Results: The 20S proteasome activity was about threefold increased in the diaphragm of patients with COPD. C8 protein levels were not significantly different between COPD and non-COPD diaphragm, indicating increased specific activity of individual proteasomes, rather than an increased number of proteasomes. mRNA levels of the muscle-specific ubiquitin-ligase MAFbx were significantly higher in diaphragm from patients with COPD compared with patients without COPD. Caspase-3-mediated cleavage of actomyosin complexes is considered an initial step in muscle wasting, yielding fragments that can be degraded by the ubiquitin-proteasome pathway. In line with the increased ubiquitin-proteasome activity, caspase-3 activity was higher in diaphragm homogenates from patients with COPD.

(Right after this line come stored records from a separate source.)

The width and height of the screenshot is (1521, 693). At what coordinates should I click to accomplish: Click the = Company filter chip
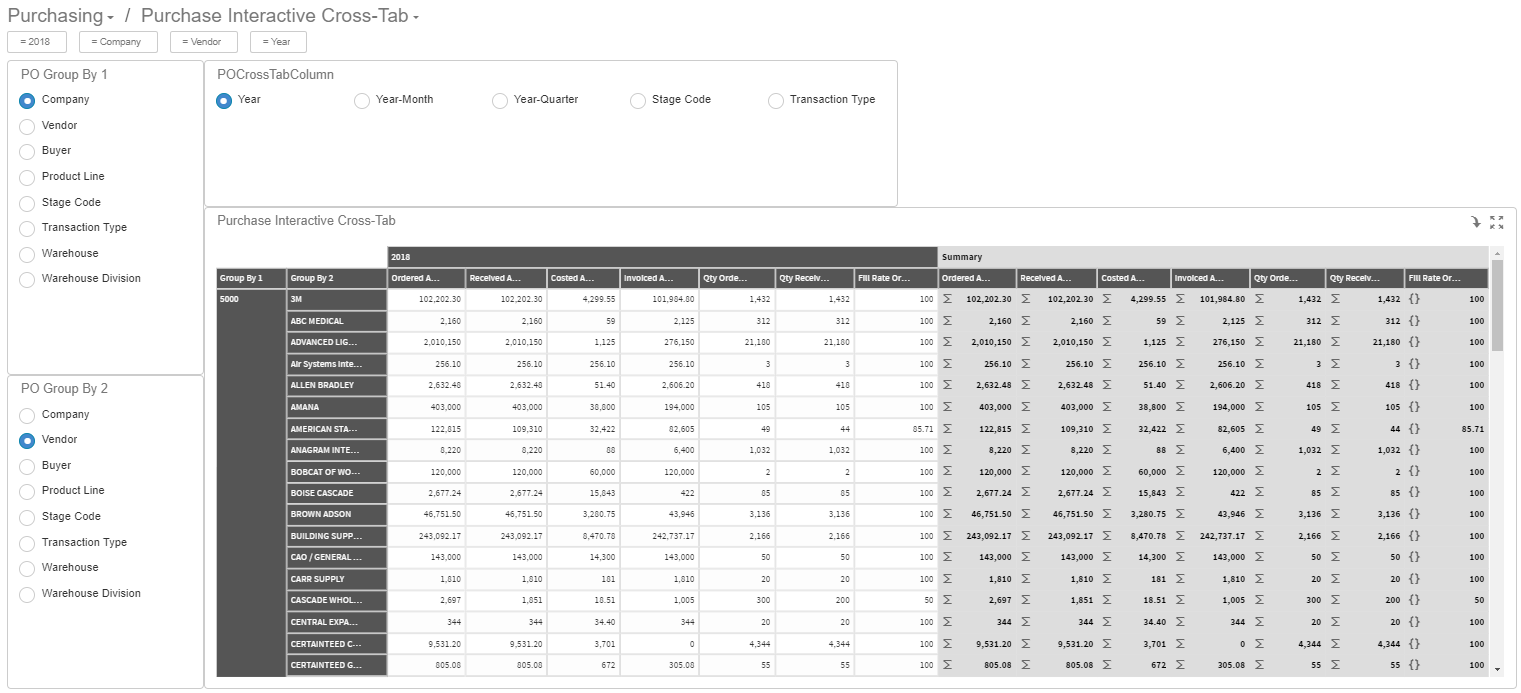coord(117,41)
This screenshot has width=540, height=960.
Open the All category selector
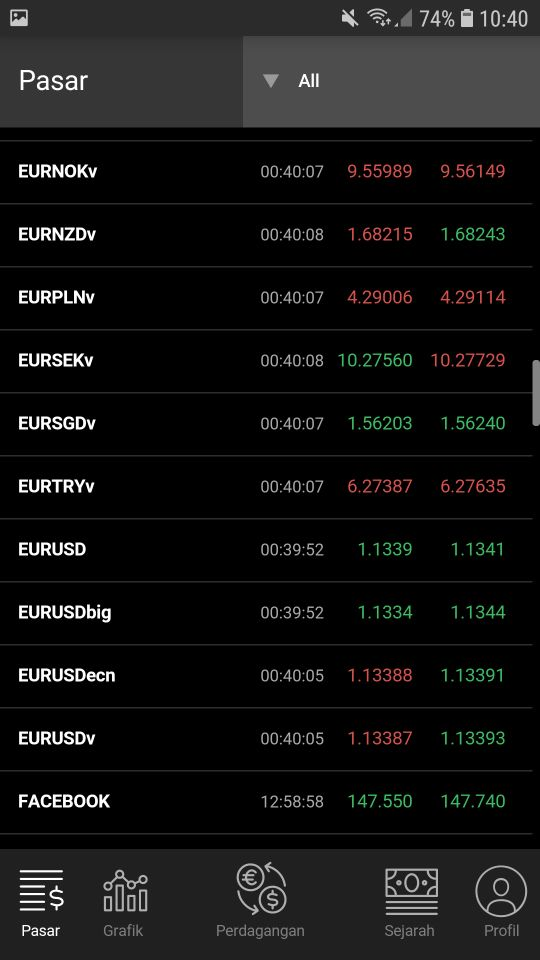(x=391, y=81)
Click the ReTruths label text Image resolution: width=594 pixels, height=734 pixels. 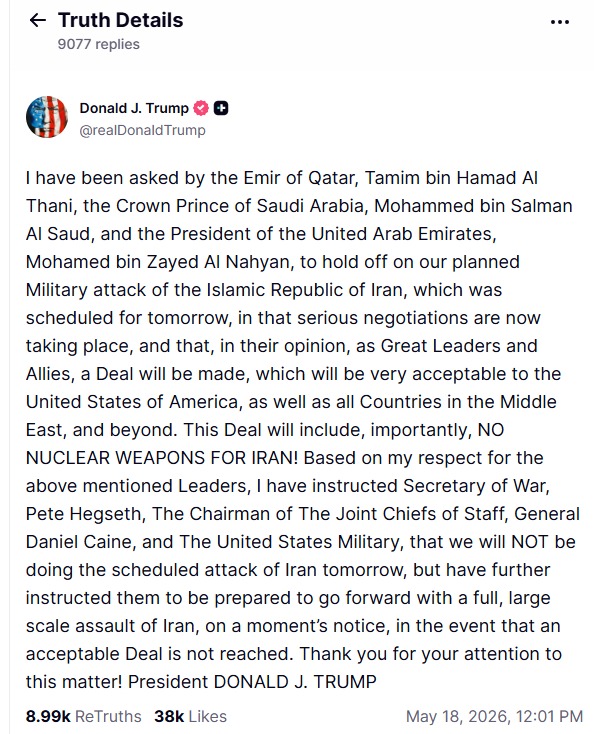108,716
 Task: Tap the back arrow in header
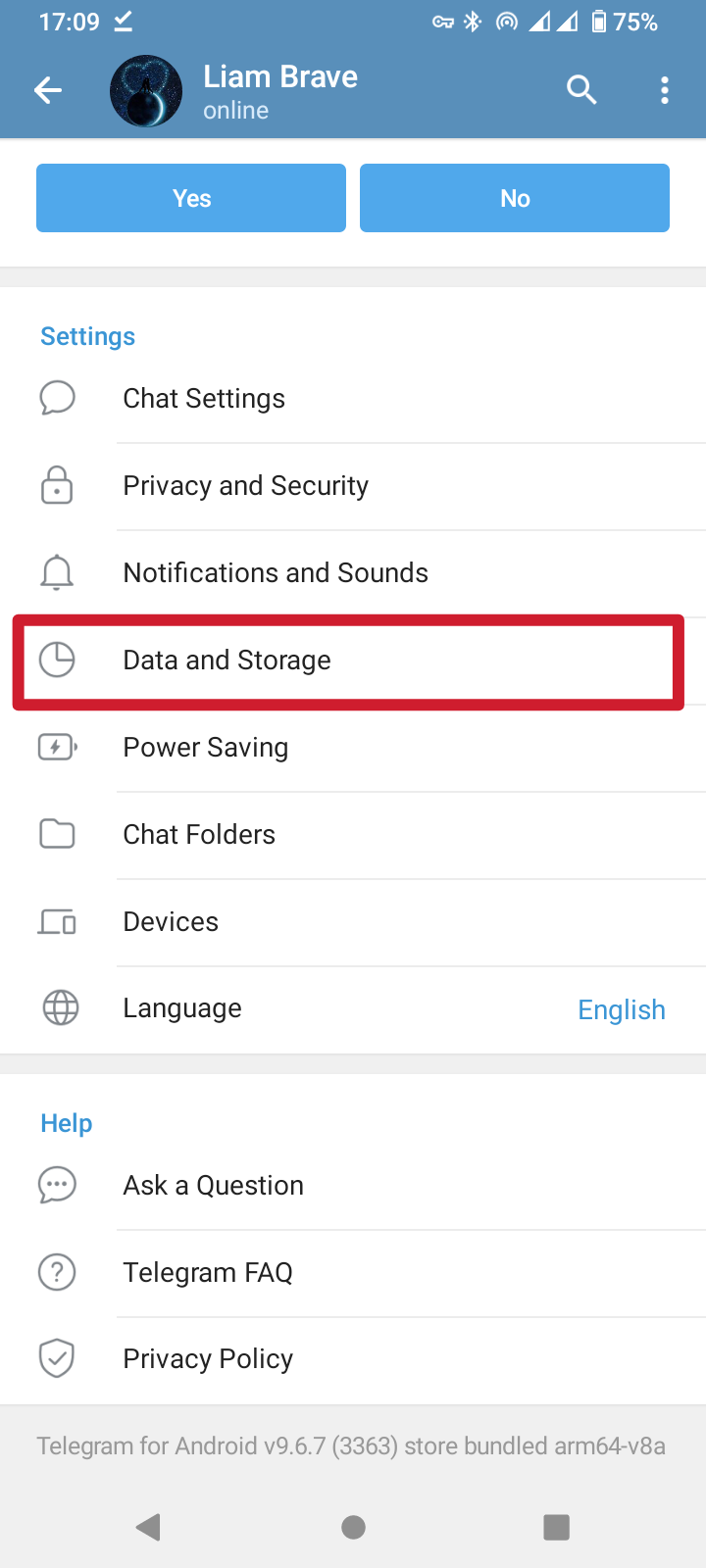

Conclusions: The present study is the first to demonstrate increased activity of the ubiquitin-proteasome pathway in COPD diaphragm. Importantly, these changes occur in patients with only mild to moderate COPD (Global Initiative for Chronic Obstructive Lung Disease stage I/II).

Figure 1.

Myosin heavy chain content in chronic obstructive pulmonary disease (COPD) and non-COPD diaphragm. Myosin heavy chain content was determined in diaphragm homogenates by Western blotting and subsequent densitometric quantification of protein bands. Top: Myosin heavy chain content in diaphragm homogenates from patients with COPD (solid column) versus patients without COPD (open column). Bottom: Representative myosin heavy chain immunoblot from diaphragm homogenates from a patient with COPD and a patient without COPD. For the positive control purified myosin heavy chain was used. For the negative control a homogenate from a patient without COPD was stained without addition of the primary (anti–myosin heavy chain) antibody. Data are presented as means ± SEM. * Significant difference (p < 0.05) from non-COPD.

Figure 2.

Proteasome activity in diaphragm of patients with COPD and patients without COPD. Proteasome activity against fluorogenic substrates succinyl-Leu-Leu-Val-Tyr-7-amido-4-methylcoumarin (LLVY) and N-carbenzoxy-Leu-Leu-Glu-7-amido-4-methylcoumarin (LLE) was higher in patients with COPD than in patients without COPD. AMC = amido-4-methylcoumarin. Data are presented as means ± SEM. * Significant difference (p < 0.05) from non-COPD.

Figure 3.

20S proteasome subunit C8 protein content in diaphragm of patients with COPD and patients without COPD. Subunit C8 protein content was determined in diaphragm homogenates by Western blotting and subsequent densitometric quantification of protein bands. Top: Our analyses revealed comparable contents of subunit C8 in the diaphragm of patients with COPD (solid column) and patients without COPD (open column). Bottom: Representative C8 subunit immunoblot from diaphragm homogenates from a patient with COPD and a patient without COPD. For the positive control we used an isolated proteasome fraction from a patient without COPD (the same fraction as was used for the proteasome activity assays; see Figure 2). For the negative control a homogenate from a patient without COPD was stained without addition of the primary (anti-C8) antibody. Data are presented as means ± SEM.

Figure 4.

E3-ligase mRNA levels in the diaphragm of patients with COPD and patients without COPD. MAFbx mRNA levels are higher in COPD versus non-COPD diaphragm. MURF-1 mRNA levels were not significantly different between COPD and non-COPD diaphragm. Data are presented as means ± SEM. * Significant difference (p < 0.05) from non-COPD.

Figure 5.

Caspase-3 activity in the diaphragm of patients with COPD and patients without COPD. Caspase-3 activity against the fluorogenic substrate N-acetyl-Asp-Glu-Val-Asp-7-amido-4-methylcoumarin (Ac-DEVD-AMC) was higher in diaphragm homogenates from patients with COPD (solid column) versus patients without COPD (open column). Data are presented as means ± SEM. * Significant difference (p < 0.05) from non-COPD.